I.7 [Document and Text Processing]: Document PreparationHypertext/hypermedia, Multi/mixed media, Standards

General Terms

Design, Languages


multimedia documents, document models, document authoring, template-based editing


The LimSee3 project aims at defining a document model dedicated to adaptive and evolutive multimedia authoring tools, for different categories of authors and applications, in order to easily generate documents in standard formats. It is a follow-up to LimSee2 (a SMIL authoring tool) and is tightly related to our involvement in the Urakawa project .

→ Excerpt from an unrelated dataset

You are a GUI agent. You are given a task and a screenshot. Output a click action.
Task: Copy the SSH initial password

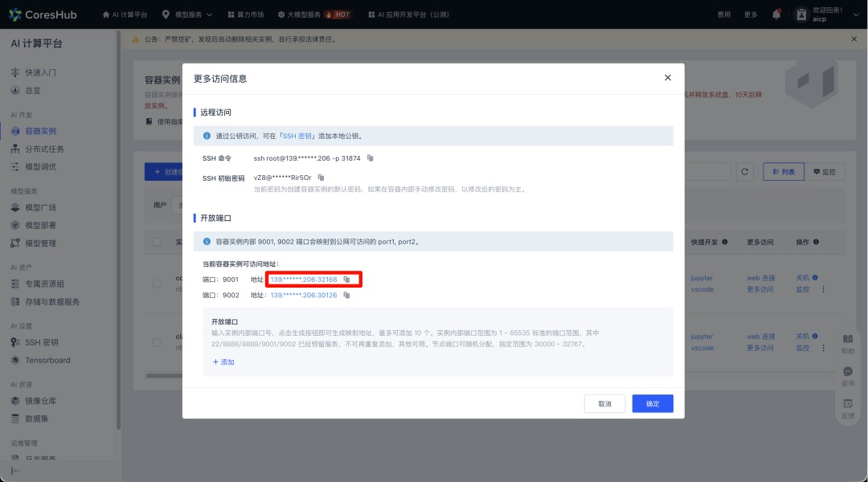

Direct manipulation of well-established languages such as SMIL (or XMT) is too complex for most users because it requires a deep understanding of the semantics of the language (e.g. the SMIL timing model). From the user perspective a document is logically structured in several high level objects, but in SMIL these are distributed in several parts of the document (spatial information in the header, time information in the body). Several software tools , , hide the intrinsic complexity of SMIL behind advanced GUI or by adding dedicated information via namespaced attributes. However, SMIL is too low level for this kind of tools to be completely satisfactory. Hence we are also looking at template-based solutions such as or .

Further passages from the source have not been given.